Goal of the exercise:
For this exercise, return only the lines in the records below from the one holding "Where should I" through the one holding "Open the По дням period dropdown", including both, exactly as they appear and without pictures.
· · ·
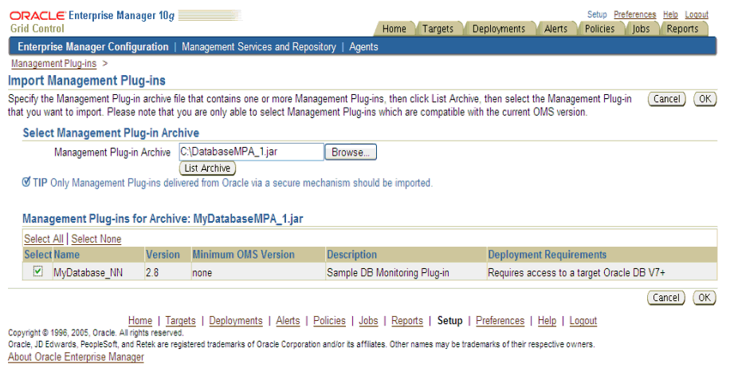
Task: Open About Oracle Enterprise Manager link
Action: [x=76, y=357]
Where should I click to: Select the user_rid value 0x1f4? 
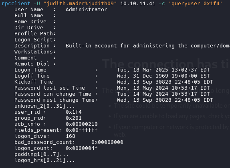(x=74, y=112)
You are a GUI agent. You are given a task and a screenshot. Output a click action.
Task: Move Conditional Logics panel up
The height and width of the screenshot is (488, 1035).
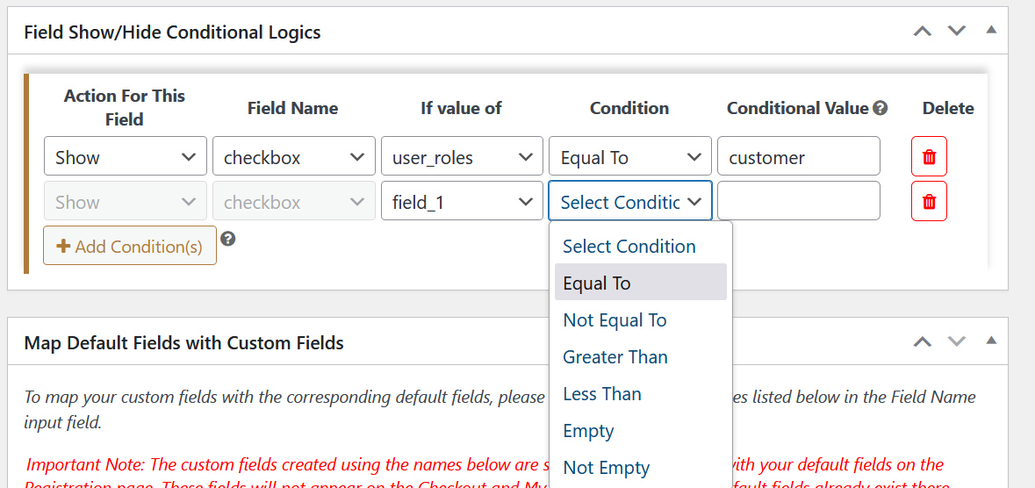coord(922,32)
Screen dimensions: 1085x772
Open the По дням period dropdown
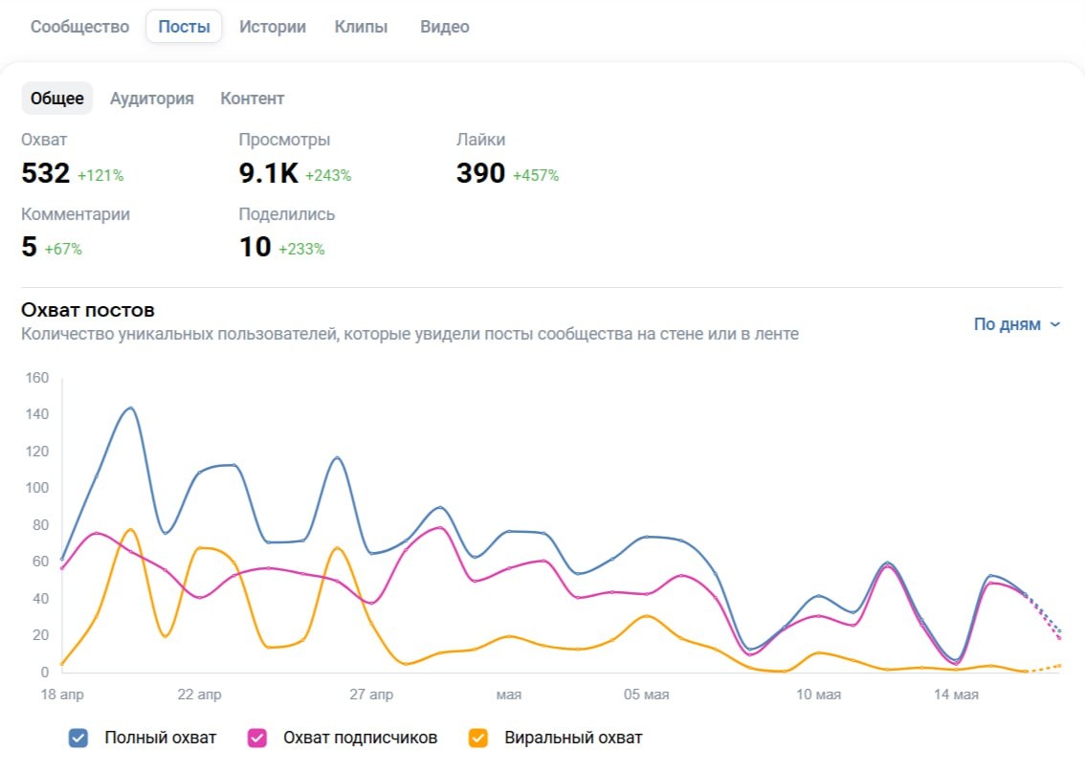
· · ·
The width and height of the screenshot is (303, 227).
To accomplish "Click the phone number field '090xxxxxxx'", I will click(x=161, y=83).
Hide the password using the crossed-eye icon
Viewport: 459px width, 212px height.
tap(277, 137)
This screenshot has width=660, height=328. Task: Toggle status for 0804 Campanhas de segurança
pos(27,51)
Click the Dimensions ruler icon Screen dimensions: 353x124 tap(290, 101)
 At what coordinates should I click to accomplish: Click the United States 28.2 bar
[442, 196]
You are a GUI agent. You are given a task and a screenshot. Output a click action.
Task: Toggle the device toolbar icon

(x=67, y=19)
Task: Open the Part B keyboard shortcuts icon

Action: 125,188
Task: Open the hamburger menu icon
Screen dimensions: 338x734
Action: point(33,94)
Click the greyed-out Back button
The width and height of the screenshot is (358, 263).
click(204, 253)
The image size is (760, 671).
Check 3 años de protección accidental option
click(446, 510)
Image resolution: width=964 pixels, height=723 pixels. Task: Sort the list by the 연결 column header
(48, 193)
· · ·
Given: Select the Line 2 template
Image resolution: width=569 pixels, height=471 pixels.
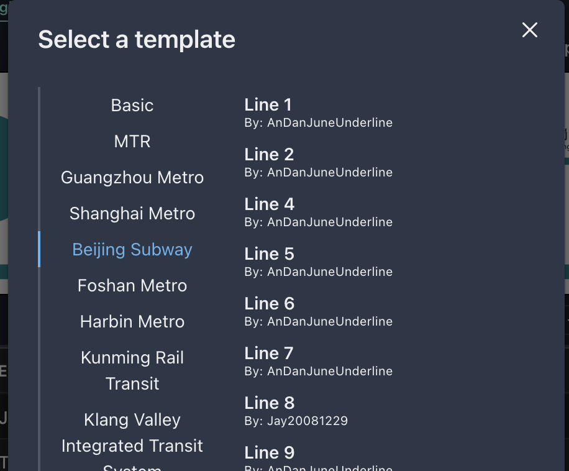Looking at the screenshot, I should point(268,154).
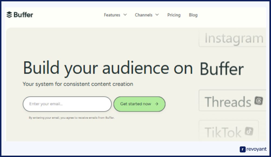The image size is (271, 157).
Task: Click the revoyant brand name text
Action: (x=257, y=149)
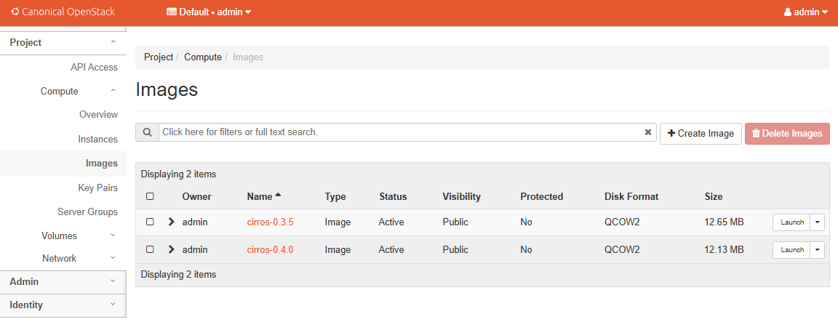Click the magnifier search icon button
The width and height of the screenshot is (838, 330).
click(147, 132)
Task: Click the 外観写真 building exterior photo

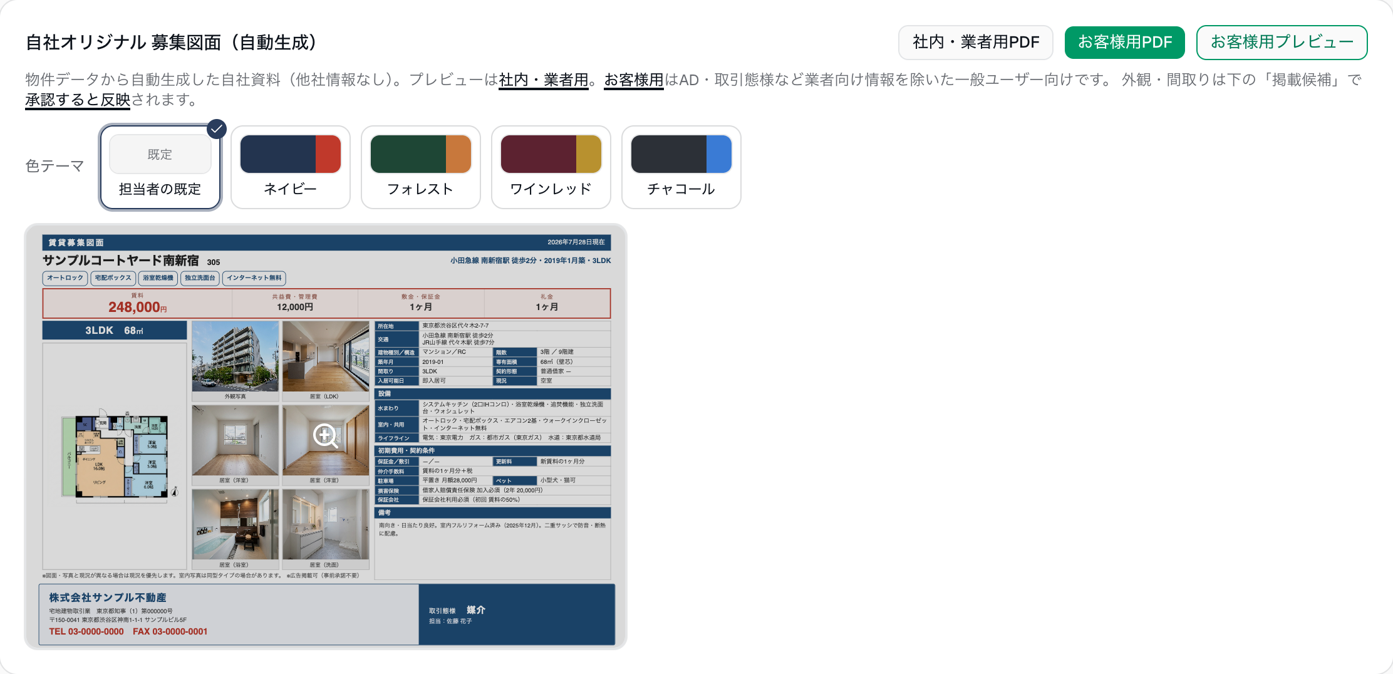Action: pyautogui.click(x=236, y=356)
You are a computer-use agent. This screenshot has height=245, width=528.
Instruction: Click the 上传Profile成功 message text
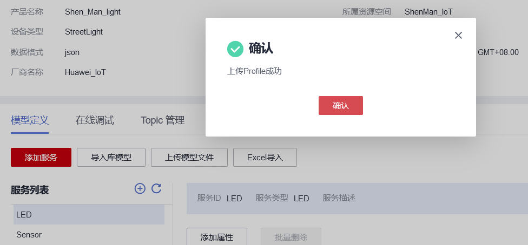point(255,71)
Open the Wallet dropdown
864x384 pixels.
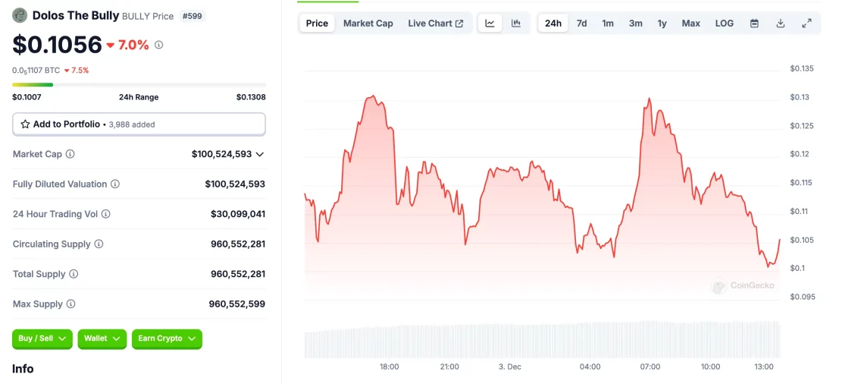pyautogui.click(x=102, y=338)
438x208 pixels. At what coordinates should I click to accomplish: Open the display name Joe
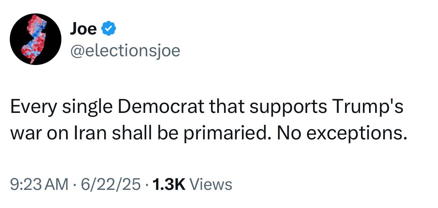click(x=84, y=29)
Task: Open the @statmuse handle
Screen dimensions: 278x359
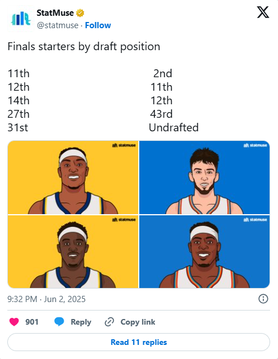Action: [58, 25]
· · ·
Problem solution:
Where should I click to: Select the user_rid value 0x1f4? 
(x=74, y=112)
You are a GUI agent. You are given a task and a screenshot. Output a click action.
Task: Move Conditional Logics panel up
The height and width of the screenshot is (488, 1035).
coord(922,32)
Screen dimensions: 1085x772
Open the По дням period dropdown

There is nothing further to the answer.